La Exclusión de la SEDENA y el “Show” de la Incompetencia

La realidad del poder no se ve en Instagram. Se sabe que desde la captura de Nemesio Oseguera en Jalisco, la SEDENA ha marcado una raya de fuego con el secretario. No lo ven como un aliado, sino como un cabo suelto de la escuela de García Luna, un civil que juega a la guerra con recursos públicos y que prefiere la portada de una revista de modas que la coordinación táctica real.

Mientras él se vende como el amante de la ley en programas de espectáculos para capturar el voto femenino a través de la vanidad, el país se desmorona. En Cosío, en los límites de Aguascalientes y Zacatecas, los cuerpos siguen apareciendo encintados y torturados.
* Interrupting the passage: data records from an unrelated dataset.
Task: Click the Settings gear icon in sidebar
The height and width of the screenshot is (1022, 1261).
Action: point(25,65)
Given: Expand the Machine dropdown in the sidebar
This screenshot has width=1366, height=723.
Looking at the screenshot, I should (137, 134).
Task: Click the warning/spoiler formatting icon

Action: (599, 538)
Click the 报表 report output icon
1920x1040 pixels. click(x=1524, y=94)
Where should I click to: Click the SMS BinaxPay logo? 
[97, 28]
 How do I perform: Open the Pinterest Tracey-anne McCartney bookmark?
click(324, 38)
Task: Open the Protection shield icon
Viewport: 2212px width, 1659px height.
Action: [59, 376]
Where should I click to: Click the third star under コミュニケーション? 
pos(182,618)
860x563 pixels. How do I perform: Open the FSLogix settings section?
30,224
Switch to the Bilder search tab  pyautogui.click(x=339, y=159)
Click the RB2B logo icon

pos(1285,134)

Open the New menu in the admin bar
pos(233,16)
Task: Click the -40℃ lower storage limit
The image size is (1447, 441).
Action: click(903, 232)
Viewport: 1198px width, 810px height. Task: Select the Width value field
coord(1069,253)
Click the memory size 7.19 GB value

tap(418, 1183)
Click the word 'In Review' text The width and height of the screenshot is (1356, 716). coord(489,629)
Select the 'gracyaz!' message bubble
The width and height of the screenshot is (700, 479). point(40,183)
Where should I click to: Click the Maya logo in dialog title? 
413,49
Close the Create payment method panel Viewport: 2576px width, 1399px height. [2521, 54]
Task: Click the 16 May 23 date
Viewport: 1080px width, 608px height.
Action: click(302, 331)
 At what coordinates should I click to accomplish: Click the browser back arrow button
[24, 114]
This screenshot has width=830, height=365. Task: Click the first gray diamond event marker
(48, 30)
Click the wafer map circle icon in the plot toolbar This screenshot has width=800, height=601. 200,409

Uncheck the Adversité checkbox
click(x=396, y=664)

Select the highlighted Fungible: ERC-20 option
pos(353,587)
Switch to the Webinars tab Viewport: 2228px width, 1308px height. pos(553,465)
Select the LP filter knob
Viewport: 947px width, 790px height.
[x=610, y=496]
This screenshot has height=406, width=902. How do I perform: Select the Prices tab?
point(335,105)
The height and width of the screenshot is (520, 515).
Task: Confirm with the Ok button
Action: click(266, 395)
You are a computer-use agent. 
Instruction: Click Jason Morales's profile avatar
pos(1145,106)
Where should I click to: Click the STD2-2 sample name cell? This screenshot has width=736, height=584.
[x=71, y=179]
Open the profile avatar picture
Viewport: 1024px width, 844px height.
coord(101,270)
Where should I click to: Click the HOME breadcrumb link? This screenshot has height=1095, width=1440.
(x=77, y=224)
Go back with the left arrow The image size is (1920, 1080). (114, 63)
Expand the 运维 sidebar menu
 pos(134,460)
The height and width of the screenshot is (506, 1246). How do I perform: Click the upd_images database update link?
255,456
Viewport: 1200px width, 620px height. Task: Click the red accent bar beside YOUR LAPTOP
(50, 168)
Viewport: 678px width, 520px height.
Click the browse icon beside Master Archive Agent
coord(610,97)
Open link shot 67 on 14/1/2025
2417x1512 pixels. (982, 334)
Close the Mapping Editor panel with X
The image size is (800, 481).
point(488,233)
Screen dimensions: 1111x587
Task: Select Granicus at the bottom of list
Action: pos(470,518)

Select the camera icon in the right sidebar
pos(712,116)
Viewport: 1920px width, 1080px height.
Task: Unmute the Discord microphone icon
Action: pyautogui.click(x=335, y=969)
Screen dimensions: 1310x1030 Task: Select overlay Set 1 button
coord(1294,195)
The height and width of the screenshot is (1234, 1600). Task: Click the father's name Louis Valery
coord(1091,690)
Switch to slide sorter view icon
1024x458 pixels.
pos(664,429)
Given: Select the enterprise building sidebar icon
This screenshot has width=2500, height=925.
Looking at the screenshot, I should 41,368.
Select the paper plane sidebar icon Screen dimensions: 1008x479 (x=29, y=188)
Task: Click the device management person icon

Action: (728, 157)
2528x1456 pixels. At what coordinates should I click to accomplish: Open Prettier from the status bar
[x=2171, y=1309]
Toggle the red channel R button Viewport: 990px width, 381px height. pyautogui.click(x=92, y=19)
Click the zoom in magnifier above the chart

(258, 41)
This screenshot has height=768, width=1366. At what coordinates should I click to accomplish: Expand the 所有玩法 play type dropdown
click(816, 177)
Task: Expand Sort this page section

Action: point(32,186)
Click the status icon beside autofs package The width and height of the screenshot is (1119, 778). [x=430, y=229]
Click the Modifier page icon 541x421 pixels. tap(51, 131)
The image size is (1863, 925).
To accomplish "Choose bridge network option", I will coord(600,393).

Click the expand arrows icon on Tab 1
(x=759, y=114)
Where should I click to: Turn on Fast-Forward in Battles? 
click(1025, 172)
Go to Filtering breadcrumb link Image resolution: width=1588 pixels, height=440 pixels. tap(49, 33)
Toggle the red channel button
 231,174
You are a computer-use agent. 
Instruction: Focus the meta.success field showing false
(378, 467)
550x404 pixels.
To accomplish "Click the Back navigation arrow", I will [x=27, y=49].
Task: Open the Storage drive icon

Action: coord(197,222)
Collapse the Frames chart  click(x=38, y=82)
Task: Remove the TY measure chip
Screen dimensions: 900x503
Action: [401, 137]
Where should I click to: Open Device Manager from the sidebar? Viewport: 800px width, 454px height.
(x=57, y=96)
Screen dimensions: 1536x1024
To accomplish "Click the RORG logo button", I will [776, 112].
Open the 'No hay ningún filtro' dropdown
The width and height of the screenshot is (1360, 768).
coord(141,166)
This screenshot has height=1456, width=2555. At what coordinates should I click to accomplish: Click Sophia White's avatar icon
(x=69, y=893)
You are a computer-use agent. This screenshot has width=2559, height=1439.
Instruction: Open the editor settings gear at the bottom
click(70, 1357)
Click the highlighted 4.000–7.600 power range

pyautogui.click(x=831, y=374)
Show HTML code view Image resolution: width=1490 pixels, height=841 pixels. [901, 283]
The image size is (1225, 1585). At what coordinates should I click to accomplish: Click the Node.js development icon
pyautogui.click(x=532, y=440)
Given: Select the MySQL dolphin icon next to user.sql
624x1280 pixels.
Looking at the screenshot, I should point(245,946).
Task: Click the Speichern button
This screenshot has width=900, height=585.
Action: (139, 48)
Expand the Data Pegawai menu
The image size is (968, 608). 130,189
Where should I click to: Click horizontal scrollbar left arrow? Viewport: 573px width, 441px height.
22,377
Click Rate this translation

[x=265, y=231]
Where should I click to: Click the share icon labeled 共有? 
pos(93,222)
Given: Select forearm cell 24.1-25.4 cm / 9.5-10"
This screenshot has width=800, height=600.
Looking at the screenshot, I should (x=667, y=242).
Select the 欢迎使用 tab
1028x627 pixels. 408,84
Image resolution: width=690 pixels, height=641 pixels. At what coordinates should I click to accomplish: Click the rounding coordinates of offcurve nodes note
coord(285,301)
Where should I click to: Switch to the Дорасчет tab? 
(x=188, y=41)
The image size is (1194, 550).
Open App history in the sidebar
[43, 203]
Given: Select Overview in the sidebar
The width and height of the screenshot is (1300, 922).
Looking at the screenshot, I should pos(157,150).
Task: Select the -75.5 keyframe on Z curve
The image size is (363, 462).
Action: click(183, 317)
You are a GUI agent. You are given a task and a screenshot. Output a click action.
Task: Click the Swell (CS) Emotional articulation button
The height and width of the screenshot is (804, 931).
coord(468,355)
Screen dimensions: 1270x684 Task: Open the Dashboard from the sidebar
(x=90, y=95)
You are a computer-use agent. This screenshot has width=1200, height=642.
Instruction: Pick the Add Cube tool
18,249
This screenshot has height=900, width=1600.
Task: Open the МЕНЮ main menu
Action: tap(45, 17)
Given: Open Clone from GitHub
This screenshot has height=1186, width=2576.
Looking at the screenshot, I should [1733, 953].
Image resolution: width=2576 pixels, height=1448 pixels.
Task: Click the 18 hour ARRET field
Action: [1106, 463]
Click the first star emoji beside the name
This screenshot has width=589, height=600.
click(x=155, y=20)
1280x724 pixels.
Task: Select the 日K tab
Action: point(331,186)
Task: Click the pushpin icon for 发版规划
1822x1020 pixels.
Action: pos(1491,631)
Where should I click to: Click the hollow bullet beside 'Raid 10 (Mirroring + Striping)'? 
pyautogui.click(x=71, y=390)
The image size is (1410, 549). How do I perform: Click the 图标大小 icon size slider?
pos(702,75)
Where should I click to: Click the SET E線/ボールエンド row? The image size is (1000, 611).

Pero para la narrativa oficial, eso es secundario. Lo importante es que el secretario se vea “impecable” en su próxima entrevista.

La Sociedad de la Amnesia

Hemos permitido que los represores y los cómplices de la opacidad sean elevados a la categoría de deidades por el simple hecho de tener una mandíbula cuadrada y un equipo de comunicación eficiente. En este México de espejismos, los que buscan con varillas en la tierra son llamados “pendejos”, mientras que el que usa el atentado contra su vida para lanzar una campaña política es aplaudido como el salvador.

Harfuch acusó antes de investigar porque la verdad no le importaba; le importaba la narrativa. Su “belleza” es la máscara de un sistema forense fallido, de una seguridad de aparador que nos vende orden mientras nos entrega fosas. Es hora de dejar de mirar el empaque y empezar a leer el expediente, porque debajo de la bata del hospital y del traje caro, lo que hay es el peso de una historia familiar de sangre y una incapacidad actual que se disfraza de galanura.